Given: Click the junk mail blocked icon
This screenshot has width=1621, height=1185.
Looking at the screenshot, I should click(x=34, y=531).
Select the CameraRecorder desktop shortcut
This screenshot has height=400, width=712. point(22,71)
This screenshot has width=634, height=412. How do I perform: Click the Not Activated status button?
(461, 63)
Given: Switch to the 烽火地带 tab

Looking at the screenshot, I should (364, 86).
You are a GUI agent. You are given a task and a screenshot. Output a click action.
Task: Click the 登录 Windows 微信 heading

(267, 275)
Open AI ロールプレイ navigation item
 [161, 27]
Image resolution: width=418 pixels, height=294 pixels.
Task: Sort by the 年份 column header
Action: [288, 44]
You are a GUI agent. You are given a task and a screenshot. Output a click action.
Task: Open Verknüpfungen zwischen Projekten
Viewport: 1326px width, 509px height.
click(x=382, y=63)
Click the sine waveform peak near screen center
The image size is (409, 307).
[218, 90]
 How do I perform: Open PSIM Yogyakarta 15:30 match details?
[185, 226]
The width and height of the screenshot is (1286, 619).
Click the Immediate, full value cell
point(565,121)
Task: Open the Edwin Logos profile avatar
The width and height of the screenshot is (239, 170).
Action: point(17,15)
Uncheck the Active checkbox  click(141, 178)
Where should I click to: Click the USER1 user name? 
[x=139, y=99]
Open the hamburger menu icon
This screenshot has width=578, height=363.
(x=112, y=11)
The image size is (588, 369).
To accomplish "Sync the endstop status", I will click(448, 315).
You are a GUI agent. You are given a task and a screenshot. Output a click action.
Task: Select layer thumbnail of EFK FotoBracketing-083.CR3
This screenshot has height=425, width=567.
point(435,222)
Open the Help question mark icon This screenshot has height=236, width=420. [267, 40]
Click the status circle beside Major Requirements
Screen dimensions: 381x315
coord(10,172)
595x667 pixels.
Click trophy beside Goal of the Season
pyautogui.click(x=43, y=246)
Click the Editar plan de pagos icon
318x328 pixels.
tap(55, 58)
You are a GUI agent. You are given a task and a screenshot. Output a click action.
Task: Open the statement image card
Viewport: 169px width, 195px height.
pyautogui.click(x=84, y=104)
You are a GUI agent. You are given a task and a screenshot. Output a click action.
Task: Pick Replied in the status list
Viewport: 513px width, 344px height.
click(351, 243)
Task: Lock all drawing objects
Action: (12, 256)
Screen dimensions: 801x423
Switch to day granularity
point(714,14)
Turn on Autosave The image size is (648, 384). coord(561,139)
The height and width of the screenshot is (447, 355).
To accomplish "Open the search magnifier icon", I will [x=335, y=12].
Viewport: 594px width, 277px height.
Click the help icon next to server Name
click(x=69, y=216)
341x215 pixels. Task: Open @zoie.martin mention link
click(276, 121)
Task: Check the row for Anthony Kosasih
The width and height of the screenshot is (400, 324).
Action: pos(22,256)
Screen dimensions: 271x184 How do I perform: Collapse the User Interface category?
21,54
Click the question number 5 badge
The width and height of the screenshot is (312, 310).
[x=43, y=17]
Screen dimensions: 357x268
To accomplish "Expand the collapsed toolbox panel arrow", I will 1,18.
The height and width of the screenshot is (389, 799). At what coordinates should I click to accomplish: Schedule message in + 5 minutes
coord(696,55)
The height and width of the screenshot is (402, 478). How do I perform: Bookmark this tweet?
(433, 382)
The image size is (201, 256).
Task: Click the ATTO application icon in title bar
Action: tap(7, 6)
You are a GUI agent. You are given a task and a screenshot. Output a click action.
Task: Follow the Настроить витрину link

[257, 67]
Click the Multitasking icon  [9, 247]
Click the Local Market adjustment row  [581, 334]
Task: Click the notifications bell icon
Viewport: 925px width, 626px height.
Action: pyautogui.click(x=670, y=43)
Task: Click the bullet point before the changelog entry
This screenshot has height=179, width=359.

■ EXERCISE DESCRIPTION
Transcribe the material above in its entirety. Match it exactly.

■ SOLUTION BELOW
Given: Click the junk mail blocked icon
This screenshot has width=1621, height=1185.
Looking at the screenshot, I should click(x=34, y=531).
Select the CameraRecorder desktop shortcut
This screenshot has height=400, width=712. point(22,71)
This screenshot has width=634, height=412. How do I perform: Click the Not Activated status button?
(461, 63)
Given: Switch to the 烽火地带 tab

Looking at the screenshot, I should (364, 86).
You are a GUI agent. You are given a task and a screenshot. Output a click action.
Task: Click the 登录 Windows 微信 heading

(267, 275)
Open AI ロールプレイ navigation item
 [161, 27]
Image resolution: width=418 pixels, height=294 pixels.
Task: Sort by the 年份 column header
Action: [288, 44]
You are a GUI agent. You are given a task and a screenshot. Output a click action.
Task: Open Verknüpfungen zwischen Projekten
Viewport: 1326px width, 509px height.
click(x=382, y=63)
Click the sine waveform peak near screen center
The image size is (409, 307).
[218, 90]
 How do I perform: Open PSIM Yogyakarta 15:30 match details?
[185, 226]
The width and height of the screenshot is (1286, 619).
Click the Immediate, full value cell
point(565,121)
Task: Open the Edwin Logos profile avatar
The width and height of the screenshot is (239, 170).
Action: point(17,15)
Uncheck the Active checkbox  click(141, 178)
Where should I click to: Click the USER1 user name? 
[x=139, y=99]
Open the hamburger menu icon
This screenshot has width=578, height=363.
(x=112, y=11)
The image size is (588, 369).
To accomplish "Sync the endstop status", I will click(448, 315).
You are a GUI agent. You are given a task and a screenshot. Output a click action.
Task: Select layer thumbnail of EFK FotoBracketing-083.CR3
This screenshot has height=425, width=567.
point(435,222)
Open the Help question mark icon This screenshot has height=236, width=420. [267, 40]
Click the status circle beside Major Requirements
Screen dimensions: 381x315
coord(10,172)
595x667 pixels.
Click trophy beside Goal of the Season
pyautogui.click(x=43, y=246)
Click the Editar plan de pagos icon
318x328 pixels.
tap(55, 58)
You are a GUI agent. You are given a task and a screenshot. Output a click action.
Task: Open the statement image card
Viewport: 169px width, 195px height.
pyautogui.click(x=84, y=104)
You are a GUI agent. You are given a task and a screenshot. Output a click action.
Task: Pick Replied in the status list
Viewport: 513px width, 344px height.
click(351, 243)
Task: Lock all drawing objects
Action: (12, 256)
Screen dimensions: 801x423
Switch to day granularity
point(714,14)
Turn on Autosave The image size is (648, 384). coord(561,139)
The height and width of the screenshot is (447, 355).
To accomplish "Open the search magnifier icon", I will [x=335, y=12].
Viewport: 594px width, 277px height.
Click the help icon next to server Name
click(x=69, y=216)
341x215 pixels. Task: Open @zoie.martin mention link
click(276, 121)
Task: Check the row for Anthony Kosasih
The width and height of the screenshot is (400, 324).
Action: pos(22,256)
Screen dimensions: 271x184 How do I perform: Collapse the User Interface category?
21,54
Click the question number 5 badge
The width and height of the screenshot is (312, 310).
[x=43, y=17]
Screen dimensions: 357x268
To accomplish "Expand the collapsed toolbox panel arrow", I will 1,18.
The height and width of the screenshot is (389, 799). At what coordinates should I click to accomplish: Schedule message in + 5 minutes
coord(696,55)
The height and width of the screenshot is (402, 478). How do I perform: Bookmark this tweet?
(433, 382)
The image size is (201, 256).
Task: Click the ATTO application icon in title bar
Action: tap(7, 6)
You are a GUI agent. You are given a task and a screenshot. Output a click action.
Task: Follow the Настроить витрину link

[257, 67]
Click the Multitasking icon  [9, 247]
Click the Local Market adjustment row  [581, 334]
Task: Click the notifications bell icon
Viewport: 925px width, 626px height.
Action: pyautogui.click(x=670, y=43)
Task: Click the bullet point before the changelog entry
This screenshot has height=179, width=359.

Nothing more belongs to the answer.